=== Requirement ===
Go through the data line by line from the top, retyping each exactly, and end with the line that contains "Given: Toggle Candy".

[Saved data entries]
=-=-=-=-=
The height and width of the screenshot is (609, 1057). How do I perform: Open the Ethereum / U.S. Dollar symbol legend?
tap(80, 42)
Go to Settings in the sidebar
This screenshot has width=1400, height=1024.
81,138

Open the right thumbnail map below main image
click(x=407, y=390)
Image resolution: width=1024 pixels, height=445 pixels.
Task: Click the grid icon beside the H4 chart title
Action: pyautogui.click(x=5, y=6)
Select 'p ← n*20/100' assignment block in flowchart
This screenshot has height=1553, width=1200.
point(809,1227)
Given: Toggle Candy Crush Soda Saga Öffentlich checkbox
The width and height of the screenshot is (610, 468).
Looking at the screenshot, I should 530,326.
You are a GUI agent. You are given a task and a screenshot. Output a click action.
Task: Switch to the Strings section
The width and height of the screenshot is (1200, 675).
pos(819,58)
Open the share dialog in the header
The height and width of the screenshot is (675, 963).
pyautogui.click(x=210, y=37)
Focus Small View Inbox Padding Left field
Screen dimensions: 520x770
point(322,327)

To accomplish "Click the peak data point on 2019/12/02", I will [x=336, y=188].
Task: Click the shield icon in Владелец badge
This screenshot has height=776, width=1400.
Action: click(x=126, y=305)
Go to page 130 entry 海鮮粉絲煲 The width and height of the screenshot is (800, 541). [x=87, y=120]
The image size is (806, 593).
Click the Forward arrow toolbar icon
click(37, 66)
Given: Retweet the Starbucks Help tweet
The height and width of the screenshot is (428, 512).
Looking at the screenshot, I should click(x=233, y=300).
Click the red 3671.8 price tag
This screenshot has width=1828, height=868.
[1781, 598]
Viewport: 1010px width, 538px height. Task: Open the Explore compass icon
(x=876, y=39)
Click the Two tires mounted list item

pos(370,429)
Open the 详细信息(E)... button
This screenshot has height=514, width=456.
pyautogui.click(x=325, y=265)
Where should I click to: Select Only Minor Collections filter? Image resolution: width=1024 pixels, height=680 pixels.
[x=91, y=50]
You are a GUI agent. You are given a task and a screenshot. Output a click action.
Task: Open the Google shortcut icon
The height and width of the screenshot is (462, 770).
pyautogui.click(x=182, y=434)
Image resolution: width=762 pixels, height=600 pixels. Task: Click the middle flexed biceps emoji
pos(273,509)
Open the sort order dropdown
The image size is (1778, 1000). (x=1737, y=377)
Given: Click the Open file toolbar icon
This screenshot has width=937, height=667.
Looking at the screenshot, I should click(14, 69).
=-=-=-=-=
=== Exercise answer ===
The height and width of the screenshot is (609, 1057). How do I perform: Open the Ethereum / U.S. Dollar symbol legend?
tap(80, 42)
Go to Settings in the sidebar
This screenshot has width=1400, height=1024.
81,138

Open the right thumbnail map below main image
click(x=407, y=390)
Image resolution: width=1024 pixels, height=445 pixels.
Task: Click the grid icon beside the H4 chart title
Action: pyautogui.click(x=5, y=6)
Select 'p ← n*20/100' assignment block in flowchart
This screenshot has height=1553, width=1200.
point(809,1227)
Given: Toggle Candy Crush Soda Saga Öffentlich checkbox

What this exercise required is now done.